Canada is dragging its feet on cracking down on offshore companies that hide money

Canadian officials have declared it an important national effort to crackdown on offshore schemes used by rich clients in an effort to siphon off as much as $2 billion a year. It’s only when they turn their eyes toward one of their own that the system may work to its disadvantage.

A 44-year-old man named Guy Nantel spent nearly a decade behind bars and paid millions in penalties after he worked with a Canadian firm to help setting up hundreds of companies offshore. The Canadian courts found him guilty of failing to disclose information about where he got his money for his businesses to regulators.

“The federal government has tried to send a message to wealthy Canadians and their lawyers and accountants that because they’re benefitting from offshore accounts and similar tax schemes that we’re going to take them on,” André Bourbonnais, head of the department of compliance at the Canada Revenue Agency, said in testimony before the House of Commons finance committee in 2014.

The agency, however, still hasn’t taken any action against Nantel, despite evidence that he was “on the radar” in 2010, when he pleaded guilty to the tax evasion. That’s because he agreed to co-operate in the case, which would have been a stronger basis for an investigation than by itself, according to Jim McDowell, Nantel’s lawyer in the case.

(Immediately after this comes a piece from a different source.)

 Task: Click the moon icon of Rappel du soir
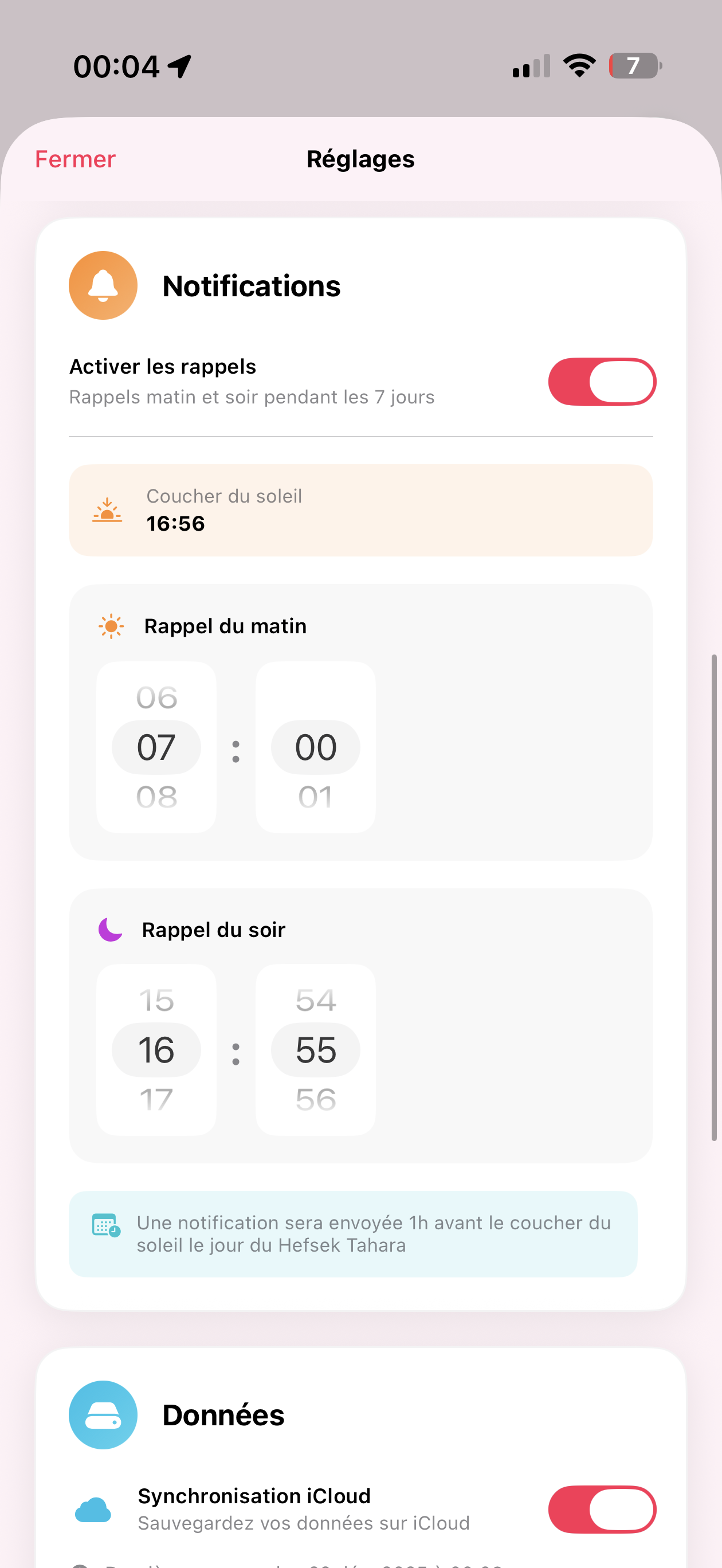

“The CRA’s myopic and apparently contrary view of the law may cost millions in fine fines and potential criminal charges against other members of the Canadian community,” McLeod wrote in a recent blog post. “This is particularly unfair to the taxpayer, who potentially will never learn whether or not authorities considered him a serious, serious threat to the public interest.”

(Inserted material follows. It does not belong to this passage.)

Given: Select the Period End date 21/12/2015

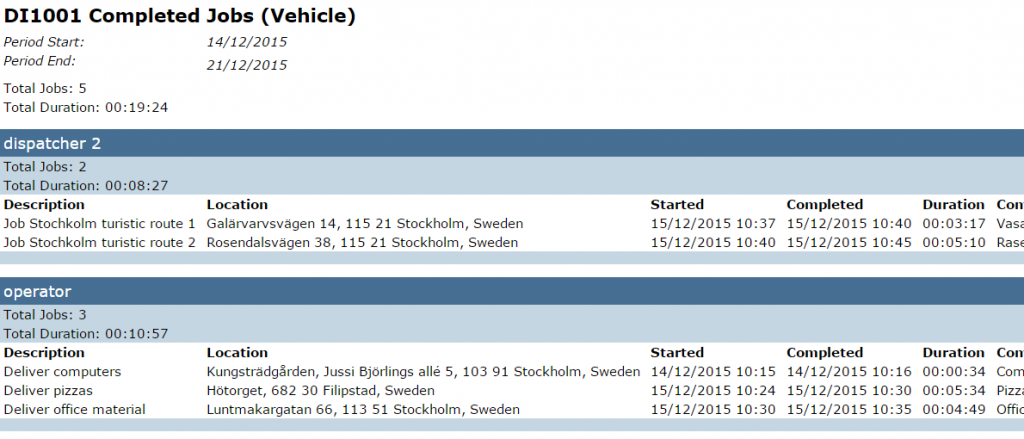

People behind these schemes “have had every opportunity to rectify their actions,” he added. “Rather than acknowledge their wrongdoing or face penalty, however, they conspired with Canada’s tax authorities, who have maintained a blind eye to their dealings for years.”

Since 2013, the CRA has issued more than 40 notices of potential enforcement actions against individuals and firms accused of using the offshore wealth conduit. Some firms have been fined millions for aiding tax evasion; others face no action at all.

Nantel offered to co-operate with the investigation of his own company. “But instead of seeking his assistance, the agency offered to help him reduce his personal sentence,” McLeod said. The agency agreed in an August 2010 “interpretation order” to cut Nantel’s sentence in half if he allowed them to monitor how he wired money to his wife and business associates in India, according to the document.

To meet that requirement, the CRA needed information from the offshore firm to help track the transfers and settle disputes. But after the government-owned firm refused to give it any of that information, Nantel was forced to trial on his own. The CRA then used that as a way to try to reach an agreement with him by threatening to lay out a litany of misdeeds.

It didn’t happen.

“What was happening under their names was exactly the kind of things we would have said it was him that was running the scheme,” McLeod said. “But the government wasn’t willing to admit that as long as they made it sound like Guy Nantel was responsible.”

Wealthy taxpayers can’t avoid paying the tax that is owed, but the Canadian government appears eager to do anything it can to shield rich foreign clients from paying that money, he said. “The CRA’s defense of the offshore loophole seems to be that Canadians are not responsible for money they invest overseas.”

The act of setting up an offshore front company to launder money legally sounds like an innocent act – like “getting a restraining order to keep the neighbor’s dogs from my yard,” according to Keith Hay, a CPA and Canada Research Chair in tax and organized crime at Queen’s University.

“What the CRA really seems to be saying is: If you want to get rich, you need offshore havens.”